# What to do:
Using the listing, work out the number of lines where "submenu" shows up, and answer with that number alone.

# Extracted data:
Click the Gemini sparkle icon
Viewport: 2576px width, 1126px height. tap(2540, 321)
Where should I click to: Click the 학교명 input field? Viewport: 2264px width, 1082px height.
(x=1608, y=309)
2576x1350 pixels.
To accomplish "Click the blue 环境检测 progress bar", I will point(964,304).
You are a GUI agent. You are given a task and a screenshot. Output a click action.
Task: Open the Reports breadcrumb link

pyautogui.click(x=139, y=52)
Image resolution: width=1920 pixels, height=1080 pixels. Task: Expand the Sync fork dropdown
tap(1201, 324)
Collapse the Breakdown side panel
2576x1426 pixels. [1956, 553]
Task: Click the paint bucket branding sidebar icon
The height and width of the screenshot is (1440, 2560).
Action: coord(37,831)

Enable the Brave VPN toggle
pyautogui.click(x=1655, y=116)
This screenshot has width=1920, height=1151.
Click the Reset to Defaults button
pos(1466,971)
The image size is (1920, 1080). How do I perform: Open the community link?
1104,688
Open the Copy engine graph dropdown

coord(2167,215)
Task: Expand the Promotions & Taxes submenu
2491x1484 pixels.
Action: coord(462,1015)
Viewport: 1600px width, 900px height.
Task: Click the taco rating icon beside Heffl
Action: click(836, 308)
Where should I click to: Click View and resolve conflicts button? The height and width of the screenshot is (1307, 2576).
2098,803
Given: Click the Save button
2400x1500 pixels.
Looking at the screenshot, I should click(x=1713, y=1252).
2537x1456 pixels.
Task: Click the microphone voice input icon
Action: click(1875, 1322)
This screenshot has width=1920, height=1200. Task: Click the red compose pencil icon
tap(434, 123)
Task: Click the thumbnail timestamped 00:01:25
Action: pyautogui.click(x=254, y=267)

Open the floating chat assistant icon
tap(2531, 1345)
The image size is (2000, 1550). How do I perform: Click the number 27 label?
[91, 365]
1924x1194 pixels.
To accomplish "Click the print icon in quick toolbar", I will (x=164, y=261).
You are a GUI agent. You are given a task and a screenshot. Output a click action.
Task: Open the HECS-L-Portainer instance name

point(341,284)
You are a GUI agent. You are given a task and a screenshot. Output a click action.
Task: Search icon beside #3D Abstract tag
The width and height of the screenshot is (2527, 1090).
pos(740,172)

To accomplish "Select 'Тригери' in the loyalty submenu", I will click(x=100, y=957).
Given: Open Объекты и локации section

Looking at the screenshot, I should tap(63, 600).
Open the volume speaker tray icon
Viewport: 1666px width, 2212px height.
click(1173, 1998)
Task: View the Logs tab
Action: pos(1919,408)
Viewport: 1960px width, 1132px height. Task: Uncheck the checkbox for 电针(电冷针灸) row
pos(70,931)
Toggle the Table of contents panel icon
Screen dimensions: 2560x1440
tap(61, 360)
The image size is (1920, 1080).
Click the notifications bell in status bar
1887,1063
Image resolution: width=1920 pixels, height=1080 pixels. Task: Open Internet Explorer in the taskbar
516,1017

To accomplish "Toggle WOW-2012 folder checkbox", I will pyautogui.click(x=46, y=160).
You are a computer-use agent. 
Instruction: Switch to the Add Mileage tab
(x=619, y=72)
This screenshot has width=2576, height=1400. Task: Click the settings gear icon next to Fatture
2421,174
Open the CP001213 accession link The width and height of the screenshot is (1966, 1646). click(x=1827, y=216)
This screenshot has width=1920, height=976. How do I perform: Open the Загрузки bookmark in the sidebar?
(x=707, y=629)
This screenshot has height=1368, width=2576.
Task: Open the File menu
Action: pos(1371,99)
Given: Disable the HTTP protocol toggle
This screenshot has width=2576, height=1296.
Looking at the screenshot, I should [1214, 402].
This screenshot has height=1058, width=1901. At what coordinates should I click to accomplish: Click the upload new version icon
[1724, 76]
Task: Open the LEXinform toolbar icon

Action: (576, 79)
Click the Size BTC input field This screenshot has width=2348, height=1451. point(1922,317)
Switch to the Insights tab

# Exercise result:
2